Name every distinct person shown as an author in the forum thread, listing each name only once.

- Selected extract

|---|

For each subsequence, z is the probability that it was generated by the foreground component. If z > 0.5 then you can say that this subsequence is an instance of the motif. Otherwise, say that it is an instance of the background, i.e. not of the motif.
Charles Elkan  101
11-21-2007 12:48 AM ET (US)
"Regarding the midterm: Will there be posted a solution example?"
I don't have a sample solution ready currently. Feel free to ask here about any particular question you are unsure about.
Matt Jacobsen  100
11-20-2007 09:11 PM ET (US)
After running EM to convergence, we'll have probability distributions per letter for the background model and per letter, per position for the motif model. But how can we detect what the best motif is from these distributions? We're thinking that we can subtract the background probabilities from the motif probabilities on a per position basis. Then assume the maximum probability left per position represents the motif letter in that position. But this would produce a motif every time and of length W. So that doesn't seem correct. How would we know that no motif is present?

Thanks,
Matt
Jostein Oysad  99
11-20-2007 08:45 PM ET (US)
Regarding the midterm:
Will there be posted a solution example?
Charles Elkan  98
11-19-2007 09:05 PM ET (US)
> Last year's midterm was open book and calculator allowed. Does
> the same rule apply for this year's midterm? Since we don't have
> required text books, are we allow to bring our notes?

Yes to everything.
Sean Park  97
11-19-2007 02:08 PM ET (US)
Last year's midterm was open book and calculator allowed. Does the same rule apply for this year's midterm? Since we don't have required text books, are we allow to bring our notes?

Thanks,

Good luck everyone~
Charles Elkan  96
11-19-2007 12:16 PM ET (US)
"1) How is overfitting dealt with in unsupervised algorithms. We want to figure out parameters and whatnot to our algorithm. Do we need to do this on a subset of the data rather than all of the data to avoid overfitting? (validation set vs whole set)? Normally the validation set is chosen out of the final training set to avoid biasing the final results, but here we only have one set so how does this work?"

There is no good answer to this question. Commonly, one does smoothing during training so that zero-probability in the training set does not imply zero-probability on the test set. The strength of smoothing can be determined by measuring likelihood on a test/validation set. This set may be independent, or simulated via cross-validation.


> 2) Should we worry about the Beta value in equation 13? If so, what
> should it be set to originally? In the implementation section it just
> says that Beta is user-specified (based on information available about
> the distributions of the motifs and background) and we cannot find any
> further elaboration in the paper (what information about the
> distributions?). If it is user-specified, what should we specify it as?

This beta_j is the strength of smoothing for letter number j. It is essentially the same as the pseudo-count for a naive Bayes classifier. So you can start with each beta_j = 0.1. Feel free to do experiments with different ways of setting beta_j (they do not have to be all equal).

"3) What about the Erasing factor described in footnote 1? Should we worry about this?"

You don't need to worry about this, because it is only relevant when finding two or more motifs. Your job is just to find one.
Jostein Oysad  95
11-18-2007 11:38 PM ET (US)

|---|

- Data segment
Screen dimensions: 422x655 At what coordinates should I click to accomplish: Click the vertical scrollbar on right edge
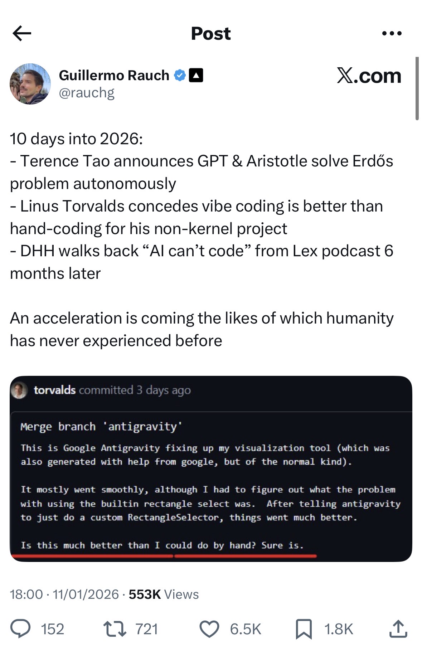click(417, 88)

|---|

- Result
Charles Elkan, Matt Jacobsen, Jostein Oysad, Sean Park